IMF, Tayland, Endonezya, Güney Kore, Rusya ve Brezilya'yı etkileyen 1997-98 global mali krizlerinde, bu ülkeler için 166 milyar dolarlık yardımda bulunmuştu. IMF, yakın zamanda da Arjantin ve Türkiye için acil yardım paketleri hazırladı.
ŞARTLAR DAHA DA AĞIRLAŞACAK
IMF ve Dünya Bankası konusundaki uzmanlar, ABD Hazine'sinin de baskısıyla IMF'nin yeni amacının, kredi vermekten çok, ülkelerin uyması gereken şartları ve bu şartların uygulanmasını içeren kontrolları ağırlaştırarak, krizleri önceden önleme olduğunu ifade ediyorlar.
Bu şartların daha da ağırlaşacağını belirten uzmanlar, bundan sonra, üye ülkelerle yapılacak düzenlemelerde, ülkelerin yapısal önlemlere zorlanacağı ve çok kısa aralıklar yapılacak kontrollar sonucunda, gerçekleştirilen taahhütler kadar kredi verileceğini, taahhütlerin de çok üst düzeyde alınacağını, kredi faizlerinin yüksek olacağını, kredi vadelerinin daha kısa vadeden oluşacağını kaydediyorlar.

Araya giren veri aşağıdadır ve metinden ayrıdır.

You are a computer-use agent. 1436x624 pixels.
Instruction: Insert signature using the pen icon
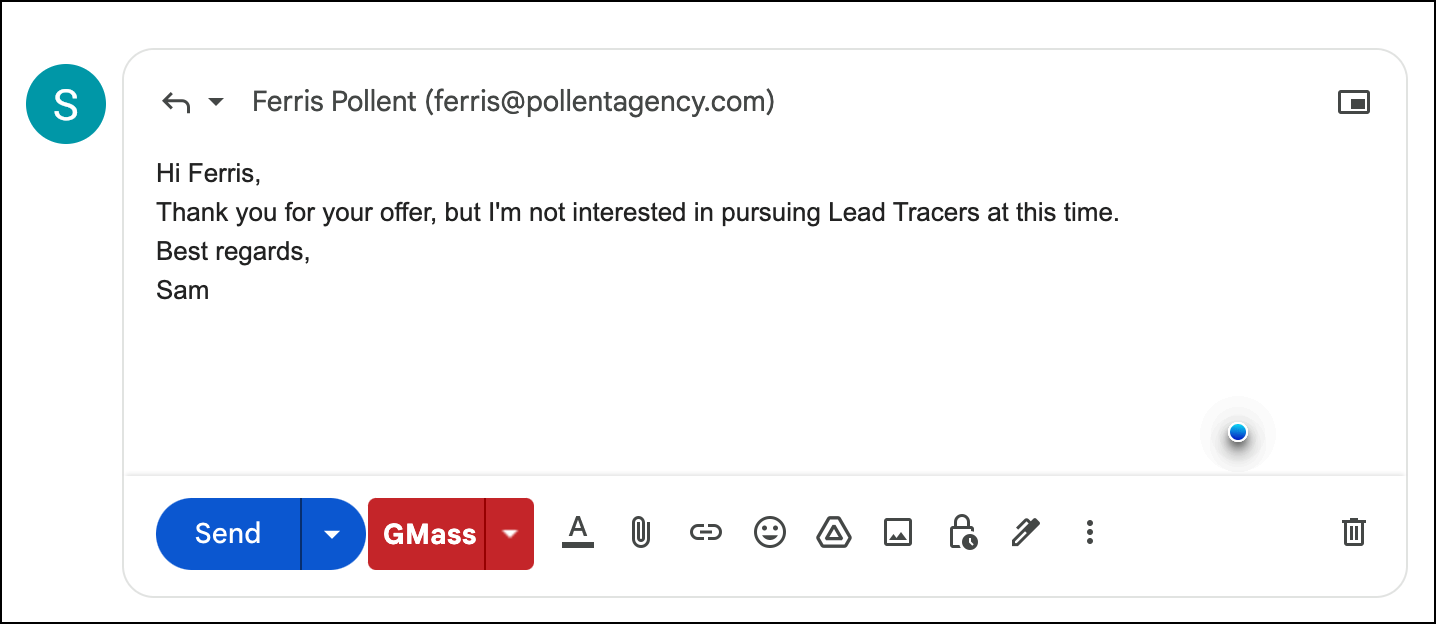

Uzmanlar, IMF'nin, Arjantin, Brezilya, Meksika gibi ülkelerdeki Telekom yönetimlerinin, profesyonel çalıştırılamamalarından kaynaklanan hatalardan da ders çıkartarak, Türkiye'deki uygulamalar üzerinde daha hassasiyetle durduğunu belirtiyorlar.

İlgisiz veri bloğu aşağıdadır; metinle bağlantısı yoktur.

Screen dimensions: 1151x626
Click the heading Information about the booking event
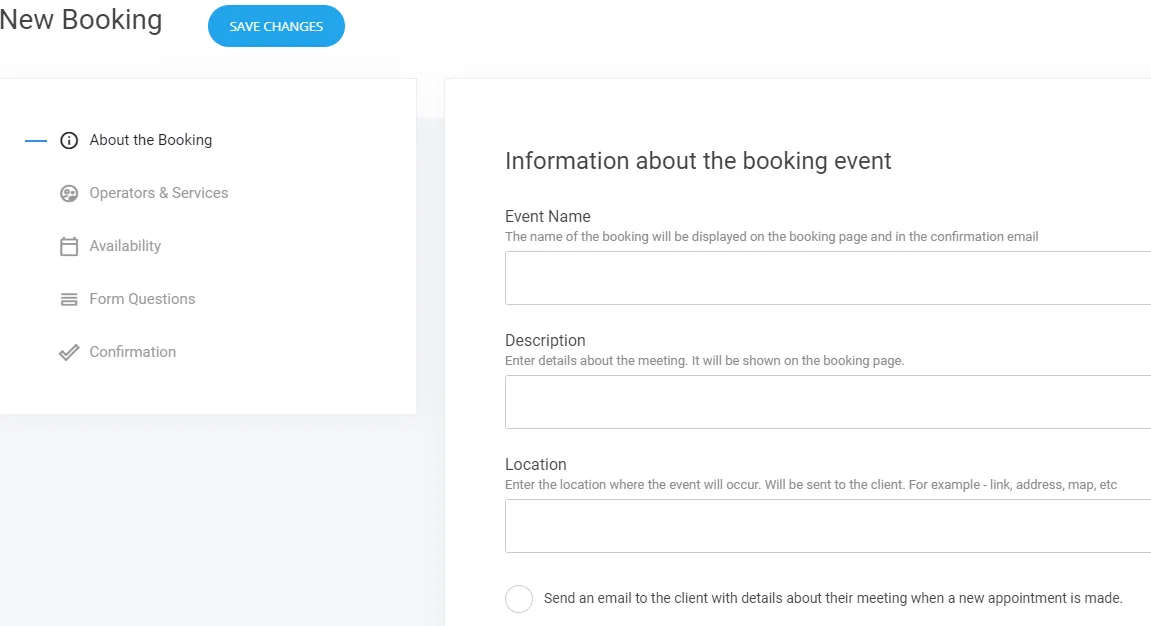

ÖNCELİK "MALİ SEKTÖR VE İYİ YÖNETİM"
IMF'nin önceliğinin "mali sektör ve iyi yönetim" olduğunu belirten uzmanlar, bu şartların, yapılacak anlaşmaların "olmazsa olmaz" koşulu olacağını, IMF'nin bundan böyle, sadece kamunun değil, özel sektörün de performansını denetleyeceğini vurguluyorlar.
Uzmanlar, değişen IMF'nin, Türkiye ve Arjantin gibi ülkeleri yakından takip ettiklerini, bu ülkelere yönelik politikalarının "test" niteliğinde olduğunu ve bu ülkelere yönelik uygulama sonuçlarının, diğer ülkelere örnek oluşturacak şekilde uyguladığına da dikkat çekiyorlar. (Ankara-aa)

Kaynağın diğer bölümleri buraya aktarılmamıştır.